= Velo Rossa =

The Velo Rossa is a fibre reinforced plastic composite (usually fiberglass) automobile body built by Reaction Research (a.k.a. ZTrix.com and formerly known as VR Engineering) in Scottsdale, Arizona, USA. It is designed to re-style the body of the 1970-1978 Datsun/Nissan S30 Z series cars. Front end appearance panels (hood, fenders) are replaced. Doors and rear external components (which are part of the unitized body/frame of the Datsun) are over-skinned after trimming out the wheel wells for wider tires.

Velo Rossa Spyder, front view.

== Ferrari GTO Replicas ==

Velo Rossa Spyder, rear view

While not a replica per se, the Velo Rossa is very similar to several Ferrari 250 GTO replica designs which preceded it, including the
- Eagle GTO by Merlin Coffano (a.k.a. Barry Goldstein; sold to Joe Alphabet)
- Alpha One GTO by Joe Alphabet (molds now owned by ZTrix.com in Scottsdale, AZ)
- McBurnie GTO replicas by Tom McBurnie of McBurnie Coachcraft (sold to Carrera Coachwerks, San Diego, CA, now defunct)
- Blu-ray Rhino GT by Jim Simpson of Simpson Design, sold to Scorpion Z-Cars
- Scorpion GTZ, sold to UK-based OM Sports Cars (now defunct)
- Puckett 250GTO by former McBurnie associate Charlie Puckett (now defunct)
- Classic Revival, NSW, Australia
Of these manufacturers only Reaction Research (dba ZTrix) is still producing kits and parts for this style of rebody for the Nissan S30.

== Velo Rossa Differences ==

The Velo Rossa differs from previous designs by offering a one-piece, tilt-up front bonnet, with "cheek panels" on the sides; and the ability to be built as either a coupe; or as a Velo Rossa Spyder roadster with a trunk and trunk lid.

== Ferrari Rebodies ==

The Ferrari 250 GTO was only offered as a coupe, though other Ferrari models were occasionally rebodied into roadsters that looked like the GTO. These included the "Nembo" cars by Italian coachbuilders Neri & Bonacini (under direction of American Tom Meade), and a one-off by American car restorer Mark Goyette for ZZ Top drummer Frank Beard (musician). Goyette also built the Ferrari 250 GT Spyder California SWB replica for the American movie "Ferris Bueller's Day Off," which continues in production as the CalSpyderII.

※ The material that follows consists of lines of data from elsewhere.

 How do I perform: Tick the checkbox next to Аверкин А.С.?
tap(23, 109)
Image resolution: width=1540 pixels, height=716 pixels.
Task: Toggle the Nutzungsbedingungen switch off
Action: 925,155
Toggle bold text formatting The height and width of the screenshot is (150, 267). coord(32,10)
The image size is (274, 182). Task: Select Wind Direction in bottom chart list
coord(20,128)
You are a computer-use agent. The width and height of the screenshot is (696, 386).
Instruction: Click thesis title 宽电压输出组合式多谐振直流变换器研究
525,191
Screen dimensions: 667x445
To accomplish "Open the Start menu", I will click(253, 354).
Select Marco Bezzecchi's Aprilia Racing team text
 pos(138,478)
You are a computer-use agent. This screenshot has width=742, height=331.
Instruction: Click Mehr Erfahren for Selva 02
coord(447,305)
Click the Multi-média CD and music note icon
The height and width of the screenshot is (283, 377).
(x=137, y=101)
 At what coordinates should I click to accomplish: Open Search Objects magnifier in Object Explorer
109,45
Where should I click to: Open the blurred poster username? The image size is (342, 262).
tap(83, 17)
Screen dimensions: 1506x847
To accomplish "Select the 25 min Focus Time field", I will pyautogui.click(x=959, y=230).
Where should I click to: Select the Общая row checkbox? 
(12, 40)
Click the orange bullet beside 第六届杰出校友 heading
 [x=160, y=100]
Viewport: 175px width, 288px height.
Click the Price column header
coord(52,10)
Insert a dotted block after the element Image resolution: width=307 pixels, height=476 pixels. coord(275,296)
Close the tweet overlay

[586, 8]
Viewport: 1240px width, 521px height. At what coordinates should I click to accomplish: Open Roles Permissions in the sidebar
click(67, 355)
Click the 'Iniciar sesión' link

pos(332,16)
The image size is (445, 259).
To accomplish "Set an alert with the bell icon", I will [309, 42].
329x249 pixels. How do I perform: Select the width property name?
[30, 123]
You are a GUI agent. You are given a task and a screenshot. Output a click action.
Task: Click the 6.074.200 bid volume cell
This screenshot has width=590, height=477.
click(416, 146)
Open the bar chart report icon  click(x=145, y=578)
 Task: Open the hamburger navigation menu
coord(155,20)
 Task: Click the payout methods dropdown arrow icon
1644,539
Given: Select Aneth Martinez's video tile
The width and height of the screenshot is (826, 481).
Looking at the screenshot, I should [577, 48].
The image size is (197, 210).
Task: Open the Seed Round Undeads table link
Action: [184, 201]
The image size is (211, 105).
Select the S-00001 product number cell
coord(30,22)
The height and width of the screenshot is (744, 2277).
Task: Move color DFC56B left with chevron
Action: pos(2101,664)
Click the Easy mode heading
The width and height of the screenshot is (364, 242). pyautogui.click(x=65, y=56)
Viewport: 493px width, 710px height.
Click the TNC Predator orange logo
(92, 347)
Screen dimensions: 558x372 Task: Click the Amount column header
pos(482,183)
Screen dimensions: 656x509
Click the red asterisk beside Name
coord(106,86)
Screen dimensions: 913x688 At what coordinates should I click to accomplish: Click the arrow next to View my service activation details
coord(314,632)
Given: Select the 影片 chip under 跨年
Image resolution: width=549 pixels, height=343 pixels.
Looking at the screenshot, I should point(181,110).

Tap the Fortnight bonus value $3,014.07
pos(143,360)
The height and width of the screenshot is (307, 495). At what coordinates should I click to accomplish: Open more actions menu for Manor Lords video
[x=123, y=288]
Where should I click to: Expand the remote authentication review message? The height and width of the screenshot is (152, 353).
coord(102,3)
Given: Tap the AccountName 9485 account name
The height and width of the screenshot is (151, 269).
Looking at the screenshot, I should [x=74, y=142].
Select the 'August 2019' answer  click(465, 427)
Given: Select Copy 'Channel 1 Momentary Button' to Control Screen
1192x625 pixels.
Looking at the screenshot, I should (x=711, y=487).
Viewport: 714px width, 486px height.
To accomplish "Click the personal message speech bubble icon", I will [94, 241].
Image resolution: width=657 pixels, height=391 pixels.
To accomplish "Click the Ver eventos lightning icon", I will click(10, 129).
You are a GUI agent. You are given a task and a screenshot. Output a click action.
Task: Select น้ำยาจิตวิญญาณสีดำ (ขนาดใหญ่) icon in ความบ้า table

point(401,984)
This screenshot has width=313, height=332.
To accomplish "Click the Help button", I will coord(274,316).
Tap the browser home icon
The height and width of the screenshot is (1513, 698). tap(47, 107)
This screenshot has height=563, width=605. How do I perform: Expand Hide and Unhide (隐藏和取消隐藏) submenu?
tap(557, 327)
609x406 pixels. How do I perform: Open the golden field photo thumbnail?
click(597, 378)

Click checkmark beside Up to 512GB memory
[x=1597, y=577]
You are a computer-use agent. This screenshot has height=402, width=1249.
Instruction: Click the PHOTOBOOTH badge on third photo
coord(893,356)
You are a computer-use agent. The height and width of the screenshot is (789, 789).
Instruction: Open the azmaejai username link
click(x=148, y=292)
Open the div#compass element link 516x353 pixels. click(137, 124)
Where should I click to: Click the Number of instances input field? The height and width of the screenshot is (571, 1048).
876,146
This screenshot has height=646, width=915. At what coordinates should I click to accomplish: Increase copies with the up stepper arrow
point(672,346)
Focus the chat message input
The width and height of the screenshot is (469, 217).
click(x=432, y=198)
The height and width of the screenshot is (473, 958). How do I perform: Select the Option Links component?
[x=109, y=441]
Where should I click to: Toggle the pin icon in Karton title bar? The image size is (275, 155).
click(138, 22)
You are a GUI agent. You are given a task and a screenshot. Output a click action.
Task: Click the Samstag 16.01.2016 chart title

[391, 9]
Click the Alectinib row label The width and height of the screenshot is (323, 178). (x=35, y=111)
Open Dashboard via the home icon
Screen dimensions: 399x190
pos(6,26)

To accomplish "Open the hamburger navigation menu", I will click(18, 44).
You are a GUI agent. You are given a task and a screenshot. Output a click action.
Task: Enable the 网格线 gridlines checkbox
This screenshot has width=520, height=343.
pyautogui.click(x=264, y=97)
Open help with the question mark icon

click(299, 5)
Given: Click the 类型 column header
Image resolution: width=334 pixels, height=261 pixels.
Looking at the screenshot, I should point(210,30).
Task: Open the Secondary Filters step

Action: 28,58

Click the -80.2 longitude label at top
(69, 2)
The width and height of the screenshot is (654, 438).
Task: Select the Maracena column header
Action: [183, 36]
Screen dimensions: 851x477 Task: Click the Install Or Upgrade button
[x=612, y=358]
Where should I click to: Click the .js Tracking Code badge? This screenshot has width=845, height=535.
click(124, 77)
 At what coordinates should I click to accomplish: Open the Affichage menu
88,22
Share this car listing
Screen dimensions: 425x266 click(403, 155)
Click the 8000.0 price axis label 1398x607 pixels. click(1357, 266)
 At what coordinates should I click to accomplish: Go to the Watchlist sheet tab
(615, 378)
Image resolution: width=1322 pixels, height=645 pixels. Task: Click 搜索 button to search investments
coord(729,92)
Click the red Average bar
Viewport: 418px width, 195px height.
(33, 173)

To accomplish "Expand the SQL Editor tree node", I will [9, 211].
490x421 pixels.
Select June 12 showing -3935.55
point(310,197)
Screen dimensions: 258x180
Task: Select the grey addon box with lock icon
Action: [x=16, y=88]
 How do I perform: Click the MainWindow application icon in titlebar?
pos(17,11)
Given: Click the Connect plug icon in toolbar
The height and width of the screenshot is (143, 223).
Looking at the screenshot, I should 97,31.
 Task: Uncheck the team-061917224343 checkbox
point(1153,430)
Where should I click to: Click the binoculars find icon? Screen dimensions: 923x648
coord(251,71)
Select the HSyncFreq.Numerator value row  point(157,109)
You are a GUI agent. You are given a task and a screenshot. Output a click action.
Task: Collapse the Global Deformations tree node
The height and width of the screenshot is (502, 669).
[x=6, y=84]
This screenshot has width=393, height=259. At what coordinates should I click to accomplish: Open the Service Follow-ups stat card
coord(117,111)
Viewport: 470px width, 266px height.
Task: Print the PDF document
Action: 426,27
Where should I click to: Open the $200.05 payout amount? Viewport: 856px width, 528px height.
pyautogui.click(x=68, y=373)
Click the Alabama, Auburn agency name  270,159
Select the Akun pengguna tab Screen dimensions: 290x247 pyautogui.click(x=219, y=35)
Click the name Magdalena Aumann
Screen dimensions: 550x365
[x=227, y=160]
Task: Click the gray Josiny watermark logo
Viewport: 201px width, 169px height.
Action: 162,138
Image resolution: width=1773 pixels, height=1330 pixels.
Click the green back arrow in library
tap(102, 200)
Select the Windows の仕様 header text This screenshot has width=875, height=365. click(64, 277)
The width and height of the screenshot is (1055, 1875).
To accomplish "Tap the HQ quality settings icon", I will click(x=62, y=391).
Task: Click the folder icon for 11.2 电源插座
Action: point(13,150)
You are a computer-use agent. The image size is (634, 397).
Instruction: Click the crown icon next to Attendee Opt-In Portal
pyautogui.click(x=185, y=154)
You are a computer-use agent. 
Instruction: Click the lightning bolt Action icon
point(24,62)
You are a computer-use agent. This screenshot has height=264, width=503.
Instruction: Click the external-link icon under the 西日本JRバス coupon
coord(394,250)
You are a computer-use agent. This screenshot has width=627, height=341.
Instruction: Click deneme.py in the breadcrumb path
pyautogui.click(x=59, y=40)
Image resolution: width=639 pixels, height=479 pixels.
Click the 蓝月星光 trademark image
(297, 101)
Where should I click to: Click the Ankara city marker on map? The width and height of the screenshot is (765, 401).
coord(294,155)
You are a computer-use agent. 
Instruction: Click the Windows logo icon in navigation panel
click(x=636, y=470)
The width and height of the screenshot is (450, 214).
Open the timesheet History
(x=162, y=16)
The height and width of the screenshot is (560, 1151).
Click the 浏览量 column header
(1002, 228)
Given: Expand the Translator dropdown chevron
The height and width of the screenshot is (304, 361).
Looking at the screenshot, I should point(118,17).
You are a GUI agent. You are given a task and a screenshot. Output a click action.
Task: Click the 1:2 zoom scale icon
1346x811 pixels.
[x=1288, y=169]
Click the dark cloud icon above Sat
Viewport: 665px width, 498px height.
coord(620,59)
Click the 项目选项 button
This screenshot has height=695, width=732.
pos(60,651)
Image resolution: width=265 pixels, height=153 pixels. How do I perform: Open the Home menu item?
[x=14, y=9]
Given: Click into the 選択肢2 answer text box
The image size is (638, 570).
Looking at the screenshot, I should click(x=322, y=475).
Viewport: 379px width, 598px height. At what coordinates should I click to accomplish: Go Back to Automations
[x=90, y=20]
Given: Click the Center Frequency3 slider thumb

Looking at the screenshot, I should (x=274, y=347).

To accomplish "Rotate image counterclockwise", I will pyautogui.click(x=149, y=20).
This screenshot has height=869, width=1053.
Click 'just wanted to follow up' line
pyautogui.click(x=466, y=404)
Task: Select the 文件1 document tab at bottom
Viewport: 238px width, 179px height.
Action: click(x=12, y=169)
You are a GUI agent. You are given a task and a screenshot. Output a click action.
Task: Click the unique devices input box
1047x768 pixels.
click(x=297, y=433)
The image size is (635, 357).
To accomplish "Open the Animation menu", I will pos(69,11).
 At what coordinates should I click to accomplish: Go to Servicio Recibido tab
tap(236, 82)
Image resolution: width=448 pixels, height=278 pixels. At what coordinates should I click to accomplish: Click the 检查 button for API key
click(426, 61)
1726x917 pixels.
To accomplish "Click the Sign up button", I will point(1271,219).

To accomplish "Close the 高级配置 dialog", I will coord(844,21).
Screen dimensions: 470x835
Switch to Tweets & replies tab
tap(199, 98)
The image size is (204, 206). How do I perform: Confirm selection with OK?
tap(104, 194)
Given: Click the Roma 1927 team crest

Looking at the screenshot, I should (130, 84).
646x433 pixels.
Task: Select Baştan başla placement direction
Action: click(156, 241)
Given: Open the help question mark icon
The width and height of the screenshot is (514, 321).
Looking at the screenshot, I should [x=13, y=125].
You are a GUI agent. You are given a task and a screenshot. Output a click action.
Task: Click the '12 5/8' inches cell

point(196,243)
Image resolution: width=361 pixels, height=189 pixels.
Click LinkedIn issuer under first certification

There are also a few examples of highly sophisticated tube-chassis 250 GTO replicas, including a very nice one by the Australian team of Tim Foate, Gavin Tindell and Dale Stevens with a Ferrari 330GT engine.

== Performance Modifications ==

Any performance modifications available for the Nissan S30 cars can be applied to the Velo Rossa. These include brake and suspension upgrades, larger wheels and tires, and engine swaps. Chevrolet small-block engine swaps, including the LS-series, are common. More extreme engine swaps have included Jaguar V-12 engines, and a BMW V-12.